- Document text:
╔══

An NLP Text Generation Project borne out of the #60DaysOfUdacity Challenge during Facebook's Secure and Private AI Scholarship.
Sixty is a text generation AI trained on a text corpus of extracted messages from the Udacity's Slark Archive Channel called 60 Days of Udacity during the Facebook's Secure and Private AI Scholarship. As part of the #60DaysOfUdacity challenge, participants had to update their progress in the challenge course daily in the slack channel for 60 days at a stretch. Hence, the text generated by Sixty closely resembles the updates people were posting in the channel.
Sixty harnesses the power of OpenAI's GPT-2 model to generate text. Specifically, their smallest version called 117M. However, raw GPT-2 117M was not used for the task as the original model lacks the 'Finetuning' capability. Instead, a fork of GPT-2 by Max Woolf called gpt-2-simple was used.
This repository is structured in a rather unorthodox manner, not following the usual folder naming conventions. Instead, the folders are named and numbered in a sequential fashion informing anyone where to look at first, starting from the first folder.
The last two folders in this repository contain notebooks that lay out a straightforward template to train the GPT-2 on any text corpus. You simply need to plug-in the text corpus (can be a csv or text file), and the gpt-2-simple
library takes care of everything else. Read the markdowns and the comments in the notebook to know more.

╚══

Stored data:
╔══

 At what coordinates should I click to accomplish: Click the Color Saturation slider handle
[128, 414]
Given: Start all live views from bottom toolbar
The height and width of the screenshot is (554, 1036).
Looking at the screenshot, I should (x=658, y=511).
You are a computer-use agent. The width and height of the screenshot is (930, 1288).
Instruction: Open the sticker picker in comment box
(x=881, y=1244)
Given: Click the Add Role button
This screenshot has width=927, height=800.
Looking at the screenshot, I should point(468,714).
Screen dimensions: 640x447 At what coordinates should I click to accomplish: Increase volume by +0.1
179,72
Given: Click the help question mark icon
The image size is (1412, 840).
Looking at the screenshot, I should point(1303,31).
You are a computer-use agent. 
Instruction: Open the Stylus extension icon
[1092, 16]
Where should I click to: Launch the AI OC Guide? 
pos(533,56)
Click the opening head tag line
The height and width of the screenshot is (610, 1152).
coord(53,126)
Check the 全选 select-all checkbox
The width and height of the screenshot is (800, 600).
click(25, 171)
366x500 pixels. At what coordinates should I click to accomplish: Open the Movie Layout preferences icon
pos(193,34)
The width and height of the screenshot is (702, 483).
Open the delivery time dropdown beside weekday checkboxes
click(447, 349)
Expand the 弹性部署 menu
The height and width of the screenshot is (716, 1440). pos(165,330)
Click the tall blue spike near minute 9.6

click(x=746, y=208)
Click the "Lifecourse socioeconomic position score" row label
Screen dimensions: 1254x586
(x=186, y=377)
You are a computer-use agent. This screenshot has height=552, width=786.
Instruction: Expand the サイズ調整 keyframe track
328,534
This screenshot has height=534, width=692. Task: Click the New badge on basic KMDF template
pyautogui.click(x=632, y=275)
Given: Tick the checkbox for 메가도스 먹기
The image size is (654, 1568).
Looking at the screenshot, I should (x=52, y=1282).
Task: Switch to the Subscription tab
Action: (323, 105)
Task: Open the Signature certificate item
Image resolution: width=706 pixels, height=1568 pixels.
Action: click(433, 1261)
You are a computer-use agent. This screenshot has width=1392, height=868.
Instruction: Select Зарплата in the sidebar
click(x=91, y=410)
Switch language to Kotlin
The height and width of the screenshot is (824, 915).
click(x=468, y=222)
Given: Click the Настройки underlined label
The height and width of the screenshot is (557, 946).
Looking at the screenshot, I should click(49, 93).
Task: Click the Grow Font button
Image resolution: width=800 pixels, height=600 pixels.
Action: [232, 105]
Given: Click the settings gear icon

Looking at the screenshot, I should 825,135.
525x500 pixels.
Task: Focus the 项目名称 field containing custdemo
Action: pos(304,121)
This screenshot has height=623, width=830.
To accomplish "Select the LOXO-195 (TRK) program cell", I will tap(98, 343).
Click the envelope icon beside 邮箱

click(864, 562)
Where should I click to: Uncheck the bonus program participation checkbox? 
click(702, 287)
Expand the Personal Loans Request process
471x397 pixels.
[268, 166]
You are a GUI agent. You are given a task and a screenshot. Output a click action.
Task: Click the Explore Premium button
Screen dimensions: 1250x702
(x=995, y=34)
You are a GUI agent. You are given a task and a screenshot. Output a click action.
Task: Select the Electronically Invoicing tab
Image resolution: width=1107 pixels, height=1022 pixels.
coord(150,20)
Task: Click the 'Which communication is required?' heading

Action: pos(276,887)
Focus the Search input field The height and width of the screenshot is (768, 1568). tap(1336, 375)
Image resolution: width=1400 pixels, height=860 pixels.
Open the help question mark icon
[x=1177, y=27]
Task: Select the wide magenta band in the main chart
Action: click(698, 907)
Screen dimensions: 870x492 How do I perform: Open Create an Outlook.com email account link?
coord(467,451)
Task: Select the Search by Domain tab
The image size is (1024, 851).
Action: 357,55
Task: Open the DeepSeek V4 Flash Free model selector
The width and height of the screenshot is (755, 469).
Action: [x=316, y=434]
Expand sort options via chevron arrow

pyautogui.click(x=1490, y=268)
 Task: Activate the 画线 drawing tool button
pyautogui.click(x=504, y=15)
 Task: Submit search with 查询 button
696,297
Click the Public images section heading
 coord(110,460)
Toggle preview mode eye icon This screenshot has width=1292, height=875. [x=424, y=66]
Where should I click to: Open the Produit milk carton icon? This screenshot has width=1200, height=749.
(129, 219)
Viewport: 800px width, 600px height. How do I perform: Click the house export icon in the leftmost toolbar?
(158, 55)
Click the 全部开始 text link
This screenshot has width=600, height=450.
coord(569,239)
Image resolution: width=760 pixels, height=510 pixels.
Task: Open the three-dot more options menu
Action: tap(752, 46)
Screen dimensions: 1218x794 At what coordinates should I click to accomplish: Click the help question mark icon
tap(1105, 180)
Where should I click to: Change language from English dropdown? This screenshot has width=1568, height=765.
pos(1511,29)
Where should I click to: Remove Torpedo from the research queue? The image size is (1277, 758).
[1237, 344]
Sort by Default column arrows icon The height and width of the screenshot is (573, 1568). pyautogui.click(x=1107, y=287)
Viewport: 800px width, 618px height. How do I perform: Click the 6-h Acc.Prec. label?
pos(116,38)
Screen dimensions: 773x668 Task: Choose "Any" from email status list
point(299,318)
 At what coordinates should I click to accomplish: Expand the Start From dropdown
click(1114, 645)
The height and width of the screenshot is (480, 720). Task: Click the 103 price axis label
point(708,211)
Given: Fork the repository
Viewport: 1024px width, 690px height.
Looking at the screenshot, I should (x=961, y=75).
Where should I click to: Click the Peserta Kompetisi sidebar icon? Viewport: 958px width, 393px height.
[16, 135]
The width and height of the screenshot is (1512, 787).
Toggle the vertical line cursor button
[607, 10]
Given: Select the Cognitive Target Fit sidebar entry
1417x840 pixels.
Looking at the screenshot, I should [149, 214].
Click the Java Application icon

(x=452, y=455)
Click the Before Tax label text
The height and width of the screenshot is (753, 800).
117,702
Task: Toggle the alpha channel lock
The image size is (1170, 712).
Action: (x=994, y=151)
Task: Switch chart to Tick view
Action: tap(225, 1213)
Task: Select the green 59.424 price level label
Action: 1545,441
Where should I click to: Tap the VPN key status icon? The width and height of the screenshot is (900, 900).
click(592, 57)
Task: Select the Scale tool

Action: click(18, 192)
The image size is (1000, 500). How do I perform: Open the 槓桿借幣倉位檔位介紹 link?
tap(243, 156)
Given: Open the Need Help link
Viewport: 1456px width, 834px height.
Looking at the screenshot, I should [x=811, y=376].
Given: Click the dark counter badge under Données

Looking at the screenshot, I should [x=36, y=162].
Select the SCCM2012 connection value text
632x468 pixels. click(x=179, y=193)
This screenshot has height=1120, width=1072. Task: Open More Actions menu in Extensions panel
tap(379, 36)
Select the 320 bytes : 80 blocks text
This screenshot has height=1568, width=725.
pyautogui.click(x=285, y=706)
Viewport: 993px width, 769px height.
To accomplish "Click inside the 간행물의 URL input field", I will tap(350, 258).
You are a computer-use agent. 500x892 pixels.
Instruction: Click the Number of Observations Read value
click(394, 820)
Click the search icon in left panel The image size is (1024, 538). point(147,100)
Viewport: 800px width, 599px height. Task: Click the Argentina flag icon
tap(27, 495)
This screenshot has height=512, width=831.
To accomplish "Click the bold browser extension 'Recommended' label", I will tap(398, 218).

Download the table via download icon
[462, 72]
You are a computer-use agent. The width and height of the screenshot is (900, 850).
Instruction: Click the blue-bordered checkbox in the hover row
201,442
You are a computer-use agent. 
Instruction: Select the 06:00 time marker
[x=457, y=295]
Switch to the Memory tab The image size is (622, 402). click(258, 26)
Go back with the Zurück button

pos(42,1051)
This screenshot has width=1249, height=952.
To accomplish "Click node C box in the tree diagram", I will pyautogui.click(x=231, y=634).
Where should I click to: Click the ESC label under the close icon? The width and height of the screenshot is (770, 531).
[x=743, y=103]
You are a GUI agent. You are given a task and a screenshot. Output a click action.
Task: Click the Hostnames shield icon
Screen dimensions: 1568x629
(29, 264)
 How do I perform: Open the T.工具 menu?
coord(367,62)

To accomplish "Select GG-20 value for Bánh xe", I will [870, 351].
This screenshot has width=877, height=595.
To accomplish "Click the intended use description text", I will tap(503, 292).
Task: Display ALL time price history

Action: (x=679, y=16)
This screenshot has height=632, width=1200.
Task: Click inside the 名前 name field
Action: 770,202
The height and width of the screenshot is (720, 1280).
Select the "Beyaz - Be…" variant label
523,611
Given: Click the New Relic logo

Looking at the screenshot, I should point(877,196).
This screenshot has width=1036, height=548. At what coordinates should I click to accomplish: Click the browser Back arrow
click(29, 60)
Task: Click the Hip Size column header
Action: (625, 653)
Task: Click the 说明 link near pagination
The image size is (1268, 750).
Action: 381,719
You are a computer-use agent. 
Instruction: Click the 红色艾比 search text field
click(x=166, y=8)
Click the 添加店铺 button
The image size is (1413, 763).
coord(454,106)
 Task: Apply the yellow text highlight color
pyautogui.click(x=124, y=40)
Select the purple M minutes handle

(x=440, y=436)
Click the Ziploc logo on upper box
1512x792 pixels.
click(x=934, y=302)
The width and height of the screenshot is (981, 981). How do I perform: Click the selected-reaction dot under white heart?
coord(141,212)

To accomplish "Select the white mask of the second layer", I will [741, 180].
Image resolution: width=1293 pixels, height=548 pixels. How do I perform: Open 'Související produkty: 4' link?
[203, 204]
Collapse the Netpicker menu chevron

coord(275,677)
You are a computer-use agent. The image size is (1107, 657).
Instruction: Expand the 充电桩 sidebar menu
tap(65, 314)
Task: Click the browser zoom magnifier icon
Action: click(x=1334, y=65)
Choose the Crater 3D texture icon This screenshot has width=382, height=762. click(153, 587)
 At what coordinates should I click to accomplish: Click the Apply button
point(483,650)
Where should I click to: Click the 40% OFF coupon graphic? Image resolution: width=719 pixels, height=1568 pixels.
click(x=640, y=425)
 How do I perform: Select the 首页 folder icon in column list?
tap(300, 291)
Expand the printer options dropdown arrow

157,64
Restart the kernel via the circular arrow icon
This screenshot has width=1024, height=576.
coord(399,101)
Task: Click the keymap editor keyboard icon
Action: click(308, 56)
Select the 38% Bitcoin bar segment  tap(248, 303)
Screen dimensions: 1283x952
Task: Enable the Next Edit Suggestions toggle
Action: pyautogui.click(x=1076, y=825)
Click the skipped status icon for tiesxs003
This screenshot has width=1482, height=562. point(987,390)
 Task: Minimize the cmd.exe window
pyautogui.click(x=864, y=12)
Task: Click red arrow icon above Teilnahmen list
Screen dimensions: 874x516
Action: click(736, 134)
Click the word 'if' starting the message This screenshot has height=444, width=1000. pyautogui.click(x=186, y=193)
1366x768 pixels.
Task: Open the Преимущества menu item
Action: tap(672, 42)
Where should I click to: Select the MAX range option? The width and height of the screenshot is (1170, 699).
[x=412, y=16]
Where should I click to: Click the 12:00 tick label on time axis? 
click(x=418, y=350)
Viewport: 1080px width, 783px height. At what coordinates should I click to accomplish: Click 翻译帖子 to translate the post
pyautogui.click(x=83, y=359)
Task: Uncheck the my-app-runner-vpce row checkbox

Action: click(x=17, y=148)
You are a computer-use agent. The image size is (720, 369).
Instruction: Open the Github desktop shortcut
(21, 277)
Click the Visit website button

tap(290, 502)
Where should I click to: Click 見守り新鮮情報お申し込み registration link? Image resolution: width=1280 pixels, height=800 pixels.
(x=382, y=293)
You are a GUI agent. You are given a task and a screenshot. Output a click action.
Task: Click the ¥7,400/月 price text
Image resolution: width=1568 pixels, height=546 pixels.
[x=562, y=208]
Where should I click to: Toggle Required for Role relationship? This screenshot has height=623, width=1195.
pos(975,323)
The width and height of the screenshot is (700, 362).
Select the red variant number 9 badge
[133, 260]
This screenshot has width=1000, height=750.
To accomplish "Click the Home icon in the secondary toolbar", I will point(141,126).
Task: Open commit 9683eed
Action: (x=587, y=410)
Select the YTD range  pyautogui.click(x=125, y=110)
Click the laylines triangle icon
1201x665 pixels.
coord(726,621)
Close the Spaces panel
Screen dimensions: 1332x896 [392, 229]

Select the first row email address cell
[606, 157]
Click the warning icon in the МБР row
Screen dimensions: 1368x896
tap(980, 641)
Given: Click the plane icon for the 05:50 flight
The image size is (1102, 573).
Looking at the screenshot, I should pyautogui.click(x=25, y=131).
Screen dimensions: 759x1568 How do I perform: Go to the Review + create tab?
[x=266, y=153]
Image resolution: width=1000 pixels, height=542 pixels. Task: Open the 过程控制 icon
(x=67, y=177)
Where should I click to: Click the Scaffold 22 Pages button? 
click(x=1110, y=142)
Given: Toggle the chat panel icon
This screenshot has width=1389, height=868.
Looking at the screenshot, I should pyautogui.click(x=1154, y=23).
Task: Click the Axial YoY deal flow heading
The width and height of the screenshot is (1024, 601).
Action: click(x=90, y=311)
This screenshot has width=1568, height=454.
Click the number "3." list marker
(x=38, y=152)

╚══

- What this exercise asks:
1. According to the Sixty project description, which version of OpenAI's GPT-2 does Sixty use?
2. Continue the Sixty project description from where it stops.
Nothing in these entries is needed.

- Expected outputs:
1. The smallest version, called 117M.

2.
Some example text generated by Sixty,
- day 2 - completed till deep learning with pytorch section 4 - completed 2 more steps and coded a second image recognition and classification notebook - continuing the deep learning with differential privacy lesson :female-student:
- day 9 of #60daysofudacity: - restarted the deep learning with pytorch course. - continued reading chapter 2 of the book "the algorithmic foundations of differential privacy" (i read it twice) - followed the suggested reading by google cloud, i was able to make some progress. i have already started with the intro to dl with pytorch course. i will continue tomorrow. - read "the algorithmic foundations of differential privacy" (i almost finished it!) - read "chapter 1: the promise of differential privacy" by cynthia dwork
- day 10: 1. i updated my #60daysofudacity project in github: 2. i finished lesson 6.6 and started working on the final project 6.7 which is going to be implemented using pytorch.
- day 11 :torch_heart_big: :torch_heart_big: day 10: completed lesson 6: differential privacy for deep learning :torch_heart_big:
In the examples above, notice the text styling as well as the insertion of emojis (:text between colons:) done by Sixty on its own. Sixty has even learned to use the proper hashtags!